On yıldır aynı heyecanla çalışıyor.
Ben'i görünce yakınmaya başladı.
Kırk civarında personel varmış.
Tayinimi isteyeceğim diyor.
Hayırdır dedim.
Kırk kişiyiz yirmi beşi yatıyor ense yapıyor hocam dedi.
Nereye gideceksin dedim.
Nereye olursa diyor.
Yani Türkiye içinde bir yere mi diye sordum.
Tabii ki memur bir adam başka nereye gidebilir?
Doğru söylüyorsun dedim ben'de.
Hayır, hocam haksızlığa dayanamıyorum diyor.

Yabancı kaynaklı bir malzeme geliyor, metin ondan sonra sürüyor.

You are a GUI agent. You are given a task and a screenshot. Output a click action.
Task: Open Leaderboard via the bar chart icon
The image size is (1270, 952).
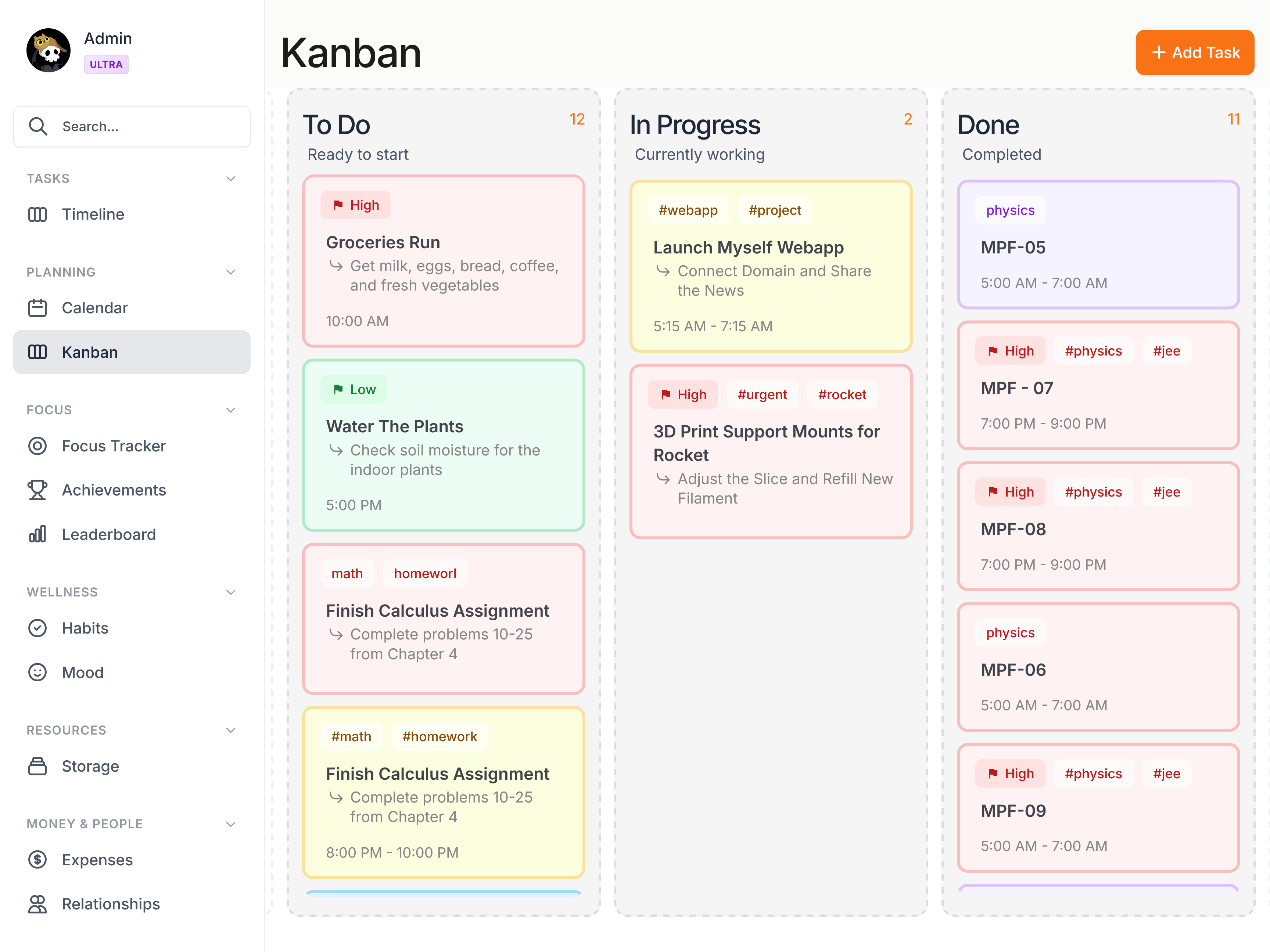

Her Türk vatandaşının dediği gibi.
Bizde bilirsiniz hiç kimse haksızlığa dayanamaz.
Sanırsınız ki arkadaş Lahey adalet divanı üyesi.

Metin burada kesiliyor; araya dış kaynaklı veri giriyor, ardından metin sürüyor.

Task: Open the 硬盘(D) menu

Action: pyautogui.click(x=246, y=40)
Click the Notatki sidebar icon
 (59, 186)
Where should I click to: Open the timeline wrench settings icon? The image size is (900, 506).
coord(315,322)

Adalet vs. denince akan Dicle nehri tak durur.
O konuda yüzde yüz katıksız dürüstüz.
Fakat ilginçtir herkes haksızlıktan şikâyet eder.
O zaman bu haksızlığı kim yapar.?
Ve haklıdır şikâyetçiler.
Çünkü bu ülkede haksızlık üstüne sanki herkes özel ders almış gibi.

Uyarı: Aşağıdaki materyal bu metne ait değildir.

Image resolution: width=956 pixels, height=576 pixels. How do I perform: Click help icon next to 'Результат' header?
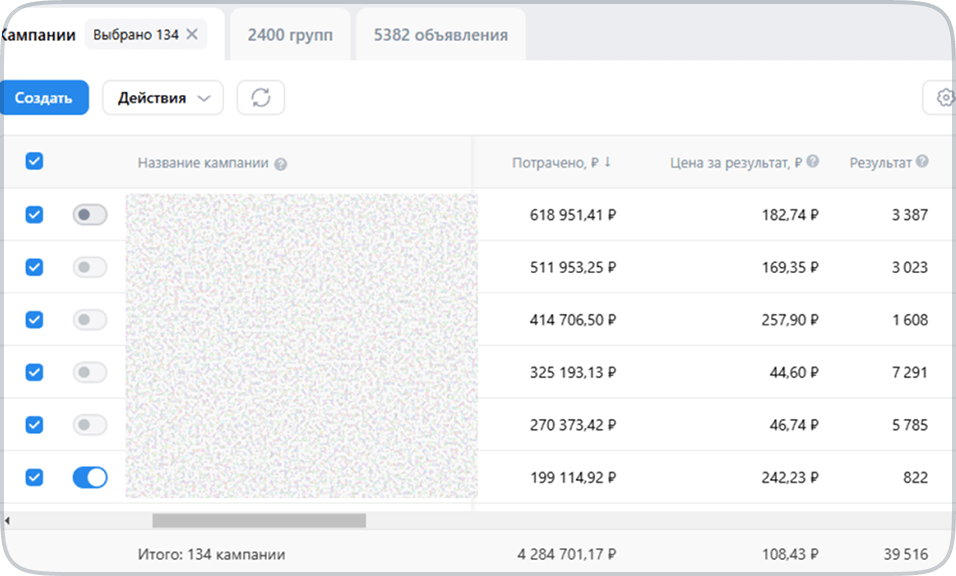922,162
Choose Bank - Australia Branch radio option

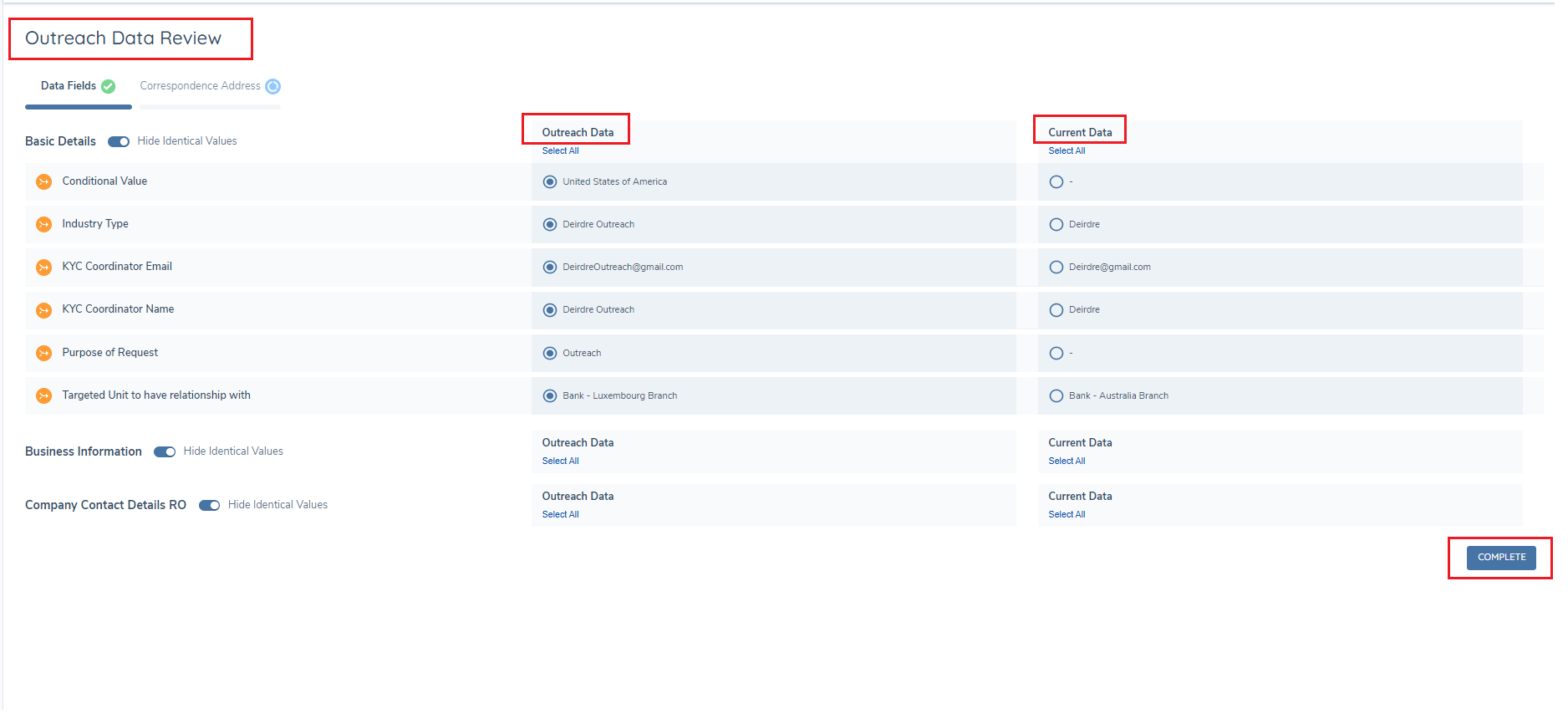tap(1056, 396)
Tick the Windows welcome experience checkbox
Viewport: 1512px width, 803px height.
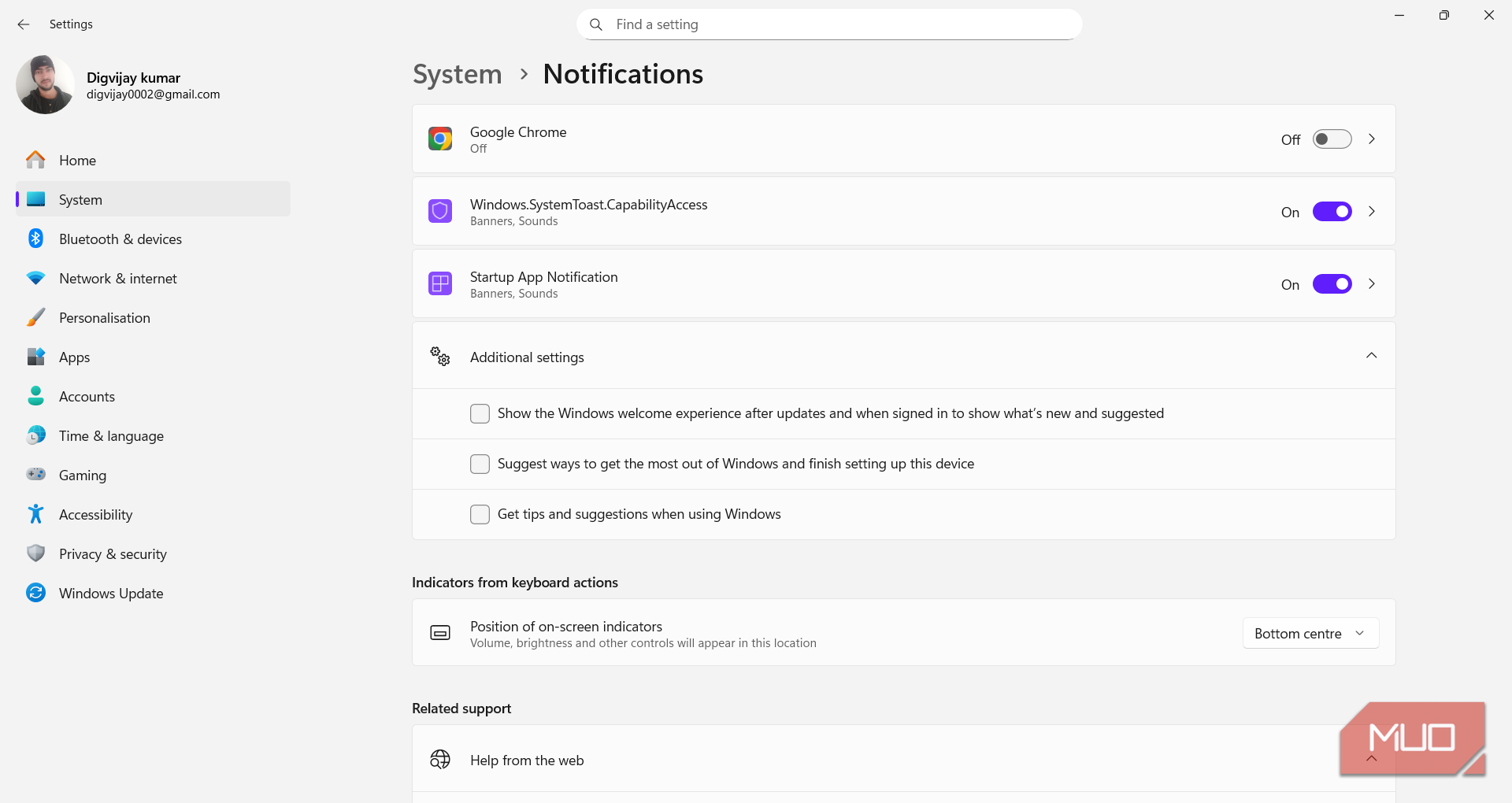point(480,413)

İtilip kakılmak dayısız adamın alın yazısı sanki.
Fakir yolunu düz yolda şaşırır.
Her Türk bilir ki kanun fakire işler.
Ne zamandır.
Kâluu belâdan beri diyeceğim ama çok kaçacak.
İk iyüz (200)yılla anlaşalım.
Çünkü haksızlık, adaletsizlik yıkımın baş sebebidir.
Osmanlı'da yıkılmışsa mutlaka bir arıza olmuştur.
Çünkü adalet mülke temeldir.
Memura DEDİM'Kİ:
Yani şimdi sen Türkiye içinde bir yere gideceksin.
Vardığın yerde kırk kişinin otuzu ense yapıp yatıyorsa.
Olur mu öyle şey dedi.
Oğlum Türkiye de “olur mu öyle şey” diye sorulmaz.
Çünkü olur.
Bu memlekette Ankara'nın bir ilçesinde kağıt oynayanların masasına inek düştü.
Yaz internete görürsün.
Oyunculara bir şey olmadı kenarda bir seyircinin üç adet eğe kemiği kırıldı.
Canının sıkısını unuttu gülmeye başladı.
Sen Almanya'ya İsveç'e gitmiyorsun ki.
Tencerenin bu köşesinden öbür köşesine gidiyorsun.
Aynı insan orda da var.
Tencere aynı, ateş aynı, yalnızca köşe değişik.
Başka yerin somunu büyük sanıp elindekinden olma.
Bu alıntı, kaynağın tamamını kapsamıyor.